* Exercise requirements *
Would you retype each record exactly as given?
** Opening Materials provided block **
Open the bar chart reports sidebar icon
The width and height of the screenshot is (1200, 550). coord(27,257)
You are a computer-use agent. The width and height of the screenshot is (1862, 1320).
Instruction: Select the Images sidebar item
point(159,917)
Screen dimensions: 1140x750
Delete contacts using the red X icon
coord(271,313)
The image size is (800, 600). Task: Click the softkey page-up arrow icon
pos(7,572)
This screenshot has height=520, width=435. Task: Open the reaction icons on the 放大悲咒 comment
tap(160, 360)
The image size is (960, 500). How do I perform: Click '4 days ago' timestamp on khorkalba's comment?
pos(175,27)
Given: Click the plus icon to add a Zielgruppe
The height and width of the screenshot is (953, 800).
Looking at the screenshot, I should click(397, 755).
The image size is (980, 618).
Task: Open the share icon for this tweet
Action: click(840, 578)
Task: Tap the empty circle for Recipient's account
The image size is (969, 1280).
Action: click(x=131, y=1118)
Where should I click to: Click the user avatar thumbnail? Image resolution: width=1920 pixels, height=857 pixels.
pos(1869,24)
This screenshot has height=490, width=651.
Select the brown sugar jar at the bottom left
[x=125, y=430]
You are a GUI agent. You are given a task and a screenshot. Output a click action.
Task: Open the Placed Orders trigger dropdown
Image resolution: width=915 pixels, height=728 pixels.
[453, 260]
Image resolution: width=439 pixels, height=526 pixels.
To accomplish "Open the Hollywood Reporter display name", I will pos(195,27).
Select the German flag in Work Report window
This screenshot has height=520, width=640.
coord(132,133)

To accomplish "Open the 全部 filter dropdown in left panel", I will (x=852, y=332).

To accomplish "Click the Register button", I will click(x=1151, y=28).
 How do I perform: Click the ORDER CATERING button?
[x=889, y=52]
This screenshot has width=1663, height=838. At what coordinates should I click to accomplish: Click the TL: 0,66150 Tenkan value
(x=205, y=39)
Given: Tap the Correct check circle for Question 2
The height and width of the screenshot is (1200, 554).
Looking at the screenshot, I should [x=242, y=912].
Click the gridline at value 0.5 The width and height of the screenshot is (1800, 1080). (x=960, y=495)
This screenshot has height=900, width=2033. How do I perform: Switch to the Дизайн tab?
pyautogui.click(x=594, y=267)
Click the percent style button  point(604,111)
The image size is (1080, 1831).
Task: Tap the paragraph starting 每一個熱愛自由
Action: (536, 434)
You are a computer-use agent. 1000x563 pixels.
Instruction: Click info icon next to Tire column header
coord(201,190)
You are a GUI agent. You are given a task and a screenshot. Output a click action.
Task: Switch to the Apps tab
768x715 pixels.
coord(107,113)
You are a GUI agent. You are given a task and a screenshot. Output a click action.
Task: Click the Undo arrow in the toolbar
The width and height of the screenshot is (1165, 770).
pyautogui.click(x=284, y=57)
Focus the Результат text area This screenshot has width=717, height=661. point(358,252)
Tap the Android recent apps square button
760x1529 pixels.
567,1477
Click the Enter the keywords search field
** Closing Materials provided block **
* Completed task *
Open the bar chart reports sidebar icon
The width and height of the screenshot is (1200, 550). coord(27,257)
You are a computer-use agent. The width and height of the screenshot is (1862, 1320).
Instruction: Select the Images sidebar item
point(159,917)
Screen dimensions: 1140x750
Delete contacts using the red X icon
coord(271,313)
The image size is (800, 600). Task: Click the softkey page-up arrow icon
pos(7,572)
This screenshot has height=520, width=435. Task: Open the reaction icons on the 放大悲咒 comment
tap(160, 360)
The image size is (960, 500). How do I perform: Click '4 days ago' timestamp on khorkalba's comment?
pos(175,27)
Given: Click the plus icon to add a Zielgruppe
The height and width of the screenshot is (953, 800).
Looking at the screenshot, I should click(397, 755).
The image size is (980, 618).
Task: Open the share icon for this tweet
Action: click(840, 578)
Task: Tap the empty circle for Recipient's account
The image size is (969, 1280).
Action: click(x=131, y=1118)
Where should I click to: Click the user avatar thumbnail? Image resolution: width=1920 pixels, height=857 pixels.
pos(1869,24)
This screenshot has height=490, width=651.
Select the brown sugar jar at the bottom left
[x=125, y=430]
You are a GUI agent. You are given a task and a screenshot. Output a click action.
Task: Open the Placed Orders trigger dropdown
Image resolution: width=915 pixels, height=728 pixels.
[453, 260]
Image resolution: width=439 pixels, height=526 pixels.
To accomplish "Open the Hollywood Reporter display name", I will pos(195,27).
Select the German flag in Work Report window
This screenshot has height=520, width=640.
coord(132,133)

To accomplish "Open the 全部 filter dropdown in left panel", I will (x=852, y=332).

To accomplish "Click the Register button", I will click(x=1151, y=28).
 How do I perform: Click the ORDER CATERING button?
[x=889, y=52]
This screenshot has width=1663, height=838. At what coordinates should I click to accomplish: Click the TL: 0,66150 Tenkan value
(x=205, y=39)
Given: Tap the Correct check circle for Question 2
The height and width of the screenshot is (1200, 554).
Looking at the screenshot, I should [x=242, y=912].
Click the gridline at value 0.5 The width and height of the screenshot is (1800, 1080). (x=960, y=495)
This screenshot has height=900, width=2033. How do I perform: Switch to the Дизайн tab?
pyautogui.click(x=594, y=267)
Click the percent style button  point(604,111)
The image size is (1080, 1831).
Task: Tap the paragraph starting 每一個熱愛自由
Action: (536, 434)
You are a computer-use agent. 1000x563 pixels.
Instruction: Click info icon next to Tire column header
coord(201,190)
You are a GUI agent. You are given a task and a screenshot. Output a click action.
Task: Switch to the Apps tab
768x715 pixels.
coord(107,113)
You are a GUI agent. You are given a task and a screenshot. Output a click action.
Task: Click the Undo arrow in the toolbar
The width and height of the screenshot is (1165, 770).
pyautogui.click(x=284, y=57)
Focus the Результат text area This screenshot has width=717, height=661. point(358,252)
Tap the Android recent apps square button
760x1529 pixels.
567,1477
Click the Enter the keywords search field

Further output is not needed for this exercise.